ただし、浮気の慰謝料請求の時効は、浮気を知ってから原則3年しかありません。もし浮気が発覚して、精神的なダメージをうけてしまったら、すみやかに弁護士に相談するなどの行動を起こしましょう!

離婚後に浮気が発覚した場合に慰謝料請求できるケース

前述した通り、離婚後に浮気が発覚した場合でも、元配偶者や浮気相手に対して慰謝料を請求することができます。

「離婚してしまった後だからもう遅いのでは」と、諦めてしまう必要はありません。
慰謝料請求は、精神的苦痛を与えられた側が主張できる当然の権利です。

ただ、請求にあたって実際に必ず慰謝料請求できるわけではないので注意しましょう。

離婚した後に請求するためには以下のような条件を満たしている必要があります。

時効が成立していない
請求に足る証拠が揃っている
浮気が原因で夫婦生活が破綻している
「慰謝料を請求しない」という公正証書を作成していない

それぞれの条件をもっと詳しく説明していきます。

婚姻中の浮気による慰謝料請求の時効は3年ですが、離婚後の不貞行為においてもこれは同様です。

もし、時効成立まで間近なのであれば、裁判所に催告すれば時効を停止させることも可能です。または、6ヶ月間という期限付きではありますが、内容証明郵便で催告を行えます。

そして、時効が成立した後でも、慰謝料請求できる場合もあります。
それは、時効成立後に、元配偶者が慰謝料を支払う意思を伝えていた場合、または少額でも慰謝料を支払っていた場合です。
この場合、債務の承認が成立していると判断し、元配偶者が慰謝料を認めたということになるので、時効は成立しません。

さらに「不倫を全く知らなかった」「相手を特定できなかった」ような場合にも時効が定められています。

不倫の事実を全く知らなかった場合の時効は、不倫関係が始まった時から数えて20年になります。

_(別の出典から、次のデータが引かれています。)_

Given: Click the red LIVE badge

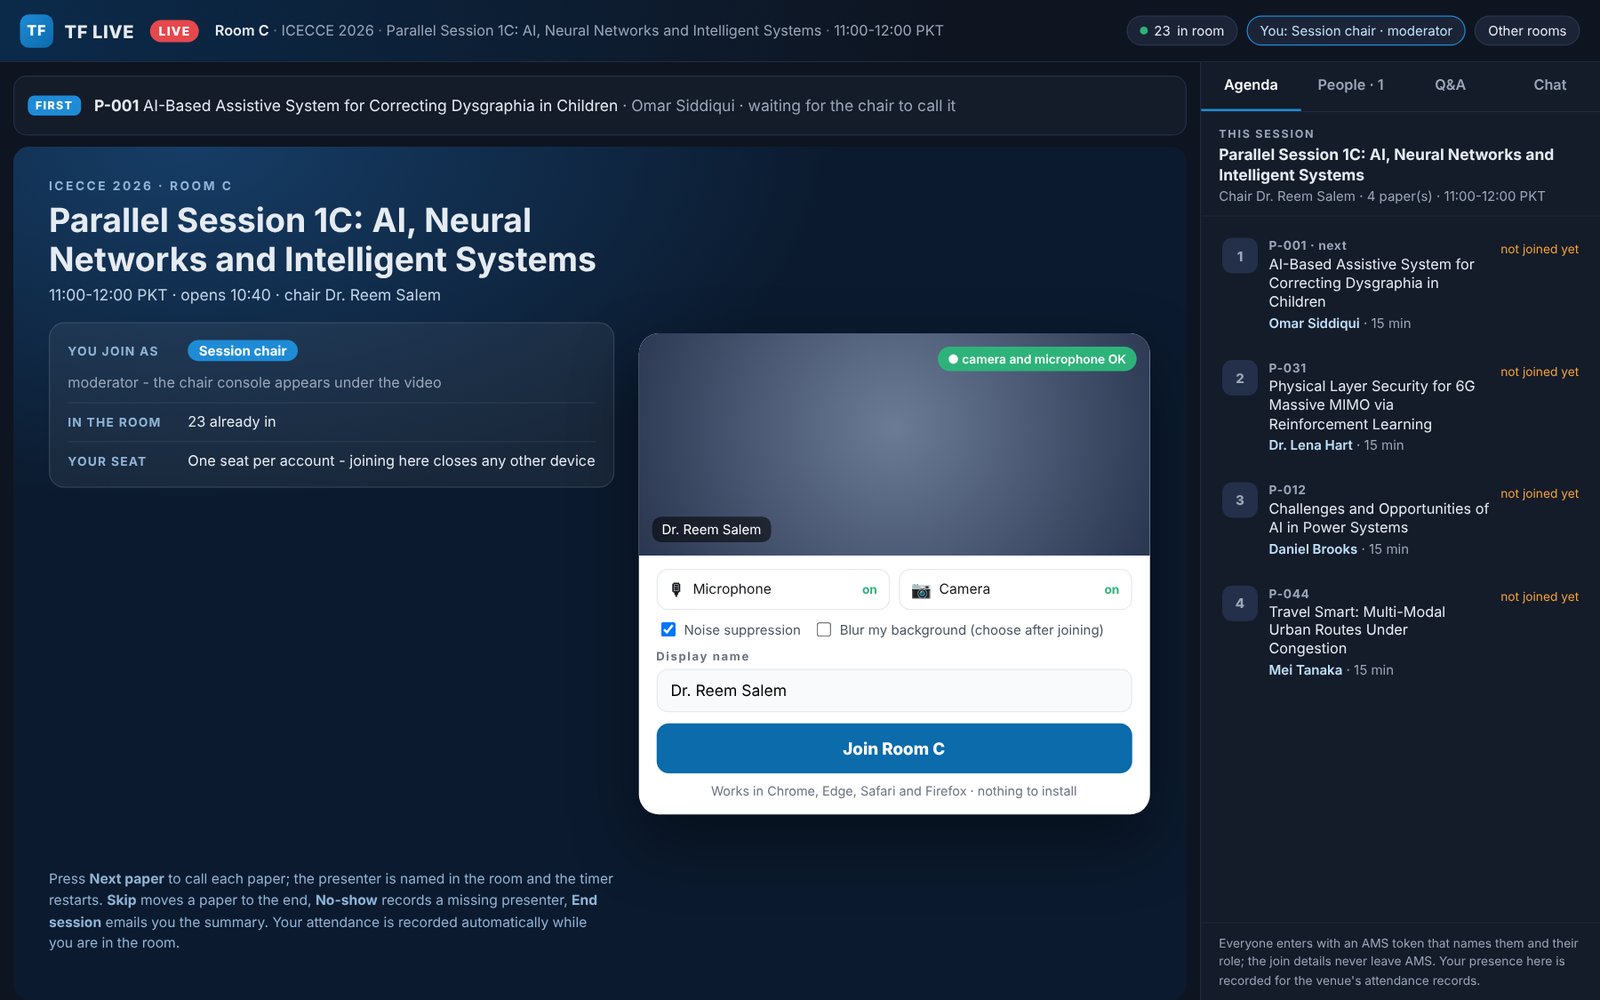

そして、婚姻関係が続いている状態なら、慰謝料の請求に時効などありません。

請求に足る証拠が揃っているかどうかというところも重要です。

不貞行為で慰謝料を請求する場合は、婚姻している間に肉体関係を持っていたと裏付ける証拠が重要になってきます。

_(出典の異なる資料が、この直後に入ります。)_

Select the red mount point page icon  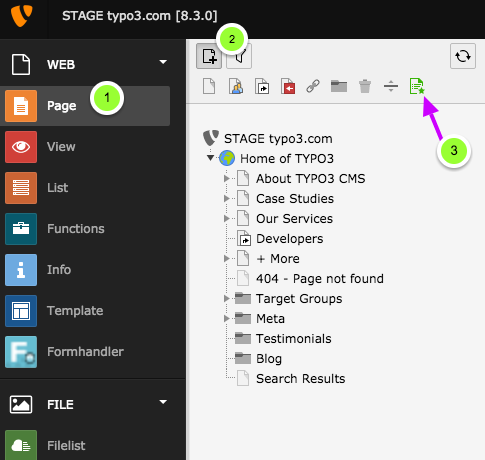coord(288,86)
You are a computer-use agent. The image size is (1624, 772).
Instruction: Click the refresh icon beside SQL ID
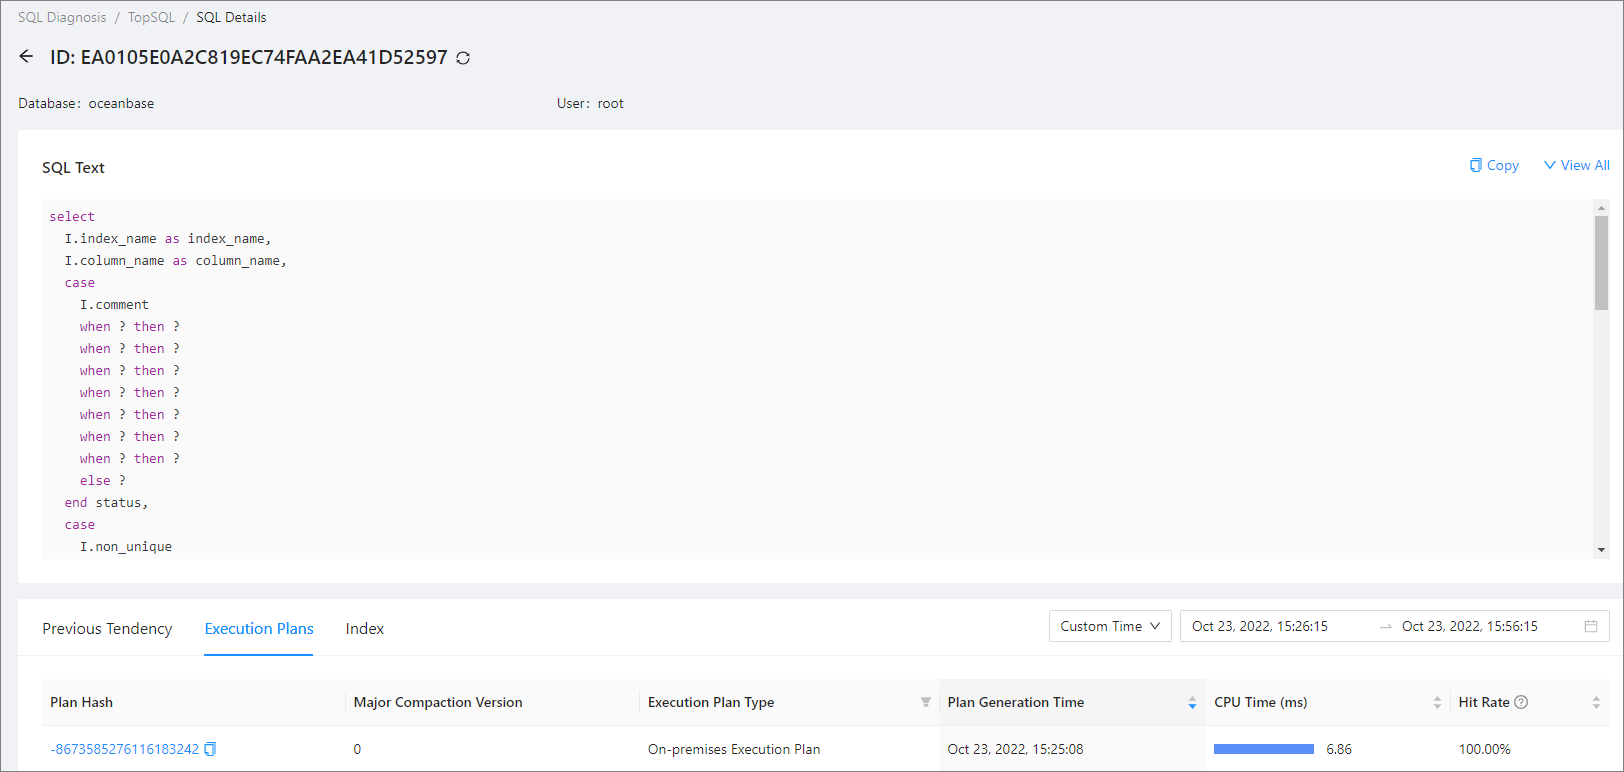[463, 58]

具体的には、不貞行為やその擬似行為、裸体の写った写真、ラブホテルや自宅に出入りしている様子が分かる写真、GPSの記録やラブホテルの利用が記載されたクレジットカードの利用明細などですね。

ちなみに元配偶者または不倫相手が事実を素直に認めている場合は、上記のような証拠がなくても請求可能です。

ただ、浮気の場合は相手も証拠を隠そうとするので、なかなか尻尾を出さず苦労しているうちに、時効を迎えるケースも珍しくないでしょう。

離婚して別居してしまっていると、相手の携帯も探ることは難しく、離婚後に慰謝料を請求するのは、離婚時に請求するよりもハードルが高くなるでしょう。

そんなときに頼りになるのが、不倫や浮気の調査を得意としている探偵事務所ですね。
尾行や張り込みなどの調査にくわえ、証拠などをまとめた調査報告書を作成してくれるので、裁判になった場合でも有利になります。

確実に慰謝料を受け取るためにも、探偵へ依頼することは、選択肢の一つとして検討しておきたいところでしょう。

また、浮気が原因で夫婦関係が破綻したことが重要になり、これによって、請求できる慰謝料の金額も変わります。

不倫関係の前から夫婦関係が破綻していた場合は、権利の侵害にあたらない可能性が高く、請求できない可能性があります。

その場合は、慰謝料が減額されてしまうでしょう。しかし、ほかの理由で離婚したとしても、浮気が大元の理由なら、その分の慰謝料が請求できます。

最後に、「慰謝料を請求しない」という公正証書を作成していなければ、慰謝料請求が可能です。

離婚時に交わした合意書や公正証書に「これ以上は請求しない」などの文面がないか確認してください。

そういった文言が残っていると、請求が困難になります。